* Govt output curbs lead to supply shortage
* Strong steel prices drive up iron ore
* Restocking demand hopes also lift iron ore (Updates close prices)
SHANGHAI, Dec 4 (Reuters) - Chinese iron ore and steel futures surged to three-month highs on Monday as the government-ordered steel production cutbacks led to tighter supplies for some mill products.
The upwards push was led by a big spike in steel prices that follows the global top producer’s orders to 28 cities to cut industrial production to battle smog and clean skies.
The most active rebar on the Shanghai Futures Exchange hit a high of 4,104 yuan ($620.50) a tonne, its highest since Sept. 6. It closed up 2 percent at 4,056 yuan a tonne.
“The production cut has caused supply shortages of some rebar products, while demand has not been affected as much,” said a futures analyst in Shanghai.
Iron ore on the Dalian Commodity Exchange followed, rising more than 6 percent to hit 555 yuan a tonne, the highest since Sept. 13. It closed 4.8 percent higher at 548 yuan a tonne and posted the biggest daily gain in four months.
Spot iron ore for delivery to China’s Qingdao port .IO62-CNO=MB has also surged, gaining 2.9 percent to $70.11 a tonne last Friday, according to Metal Bulletin.
“Iron ore prices rose above $70 per tonne (CFR China) on demand hopes as stronger steel prices encouraged steel mills in China to boost output,” Vivek Dhar, an analyst with Commonwealth Bank of Australia, said in a note.
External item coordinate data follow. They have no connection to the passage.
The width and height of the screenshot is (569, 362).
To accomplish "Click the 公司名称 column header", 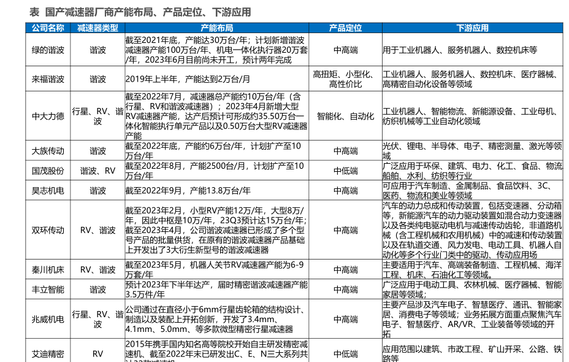I will 48,28.
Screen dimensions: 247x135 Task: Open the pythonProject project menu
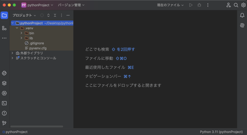coord(37,5)
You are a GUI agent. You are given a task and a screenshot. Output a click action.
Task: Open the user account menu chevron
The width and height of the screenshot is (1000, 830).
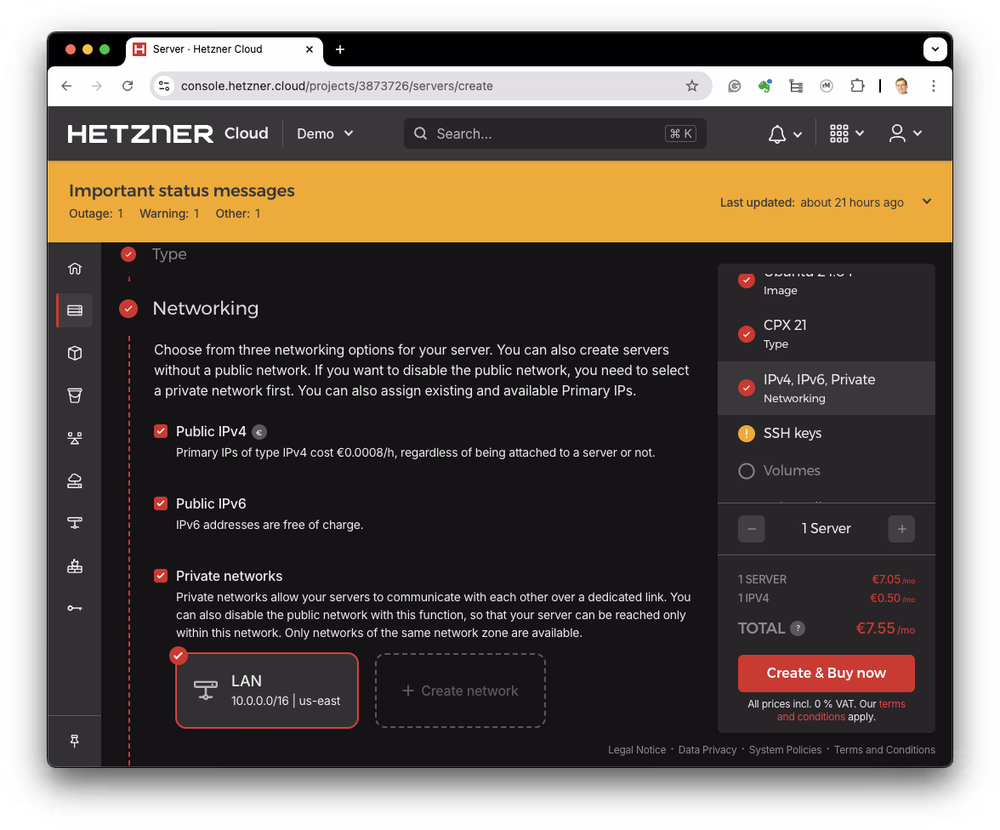coord(905,134)
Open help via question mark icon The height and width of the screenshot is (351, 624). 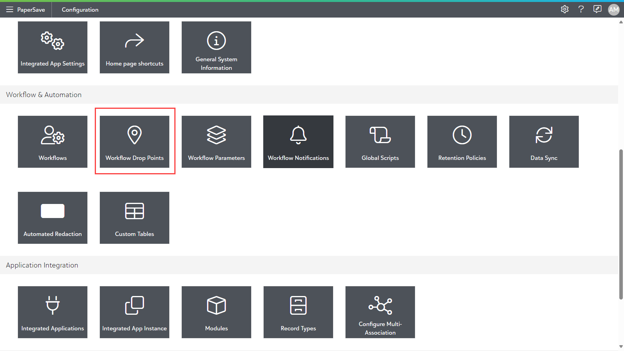click(x=581, y=9)
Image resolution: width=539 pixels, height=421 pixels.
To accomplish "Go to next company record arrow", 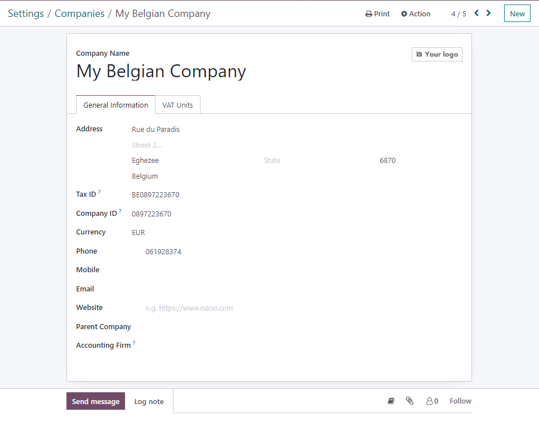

Steel mills are expected to resume normal production from around mid-March, after the end of the ordered output cuts, about the time when steel demand seasonally picks up.
That’s raising expectations that steel mills will restock iron ore early next year.
“Restocking demand also prompted prices (to move) higher with reports of low iron ore inventories at some steel mills in the provinces of Shandong and Hebei,” Dhar said.
China’s crude steel output is expected to rise 3 percent to 832 million tonnes this year, and by a further 0.7 percent in 2018, as major mills ramp up operations, offsetting impact from the shutdown of outdated plants, said the China Metallurgical Industry Planning and Research Institute.
Iron ore demand in the world’s top buyer is expected to rise 1.3 percent to 1.122 billion tonnes this year and dip slightly to 1.12 billion tonnes next year, according to the MPI report.
On the Dalian Commodity Exchange, coking coal futures dropped 0.8 percent to 1,381 yuan a tonne and coke futures rose 1 percent to 2,188.5 yuan a tonne.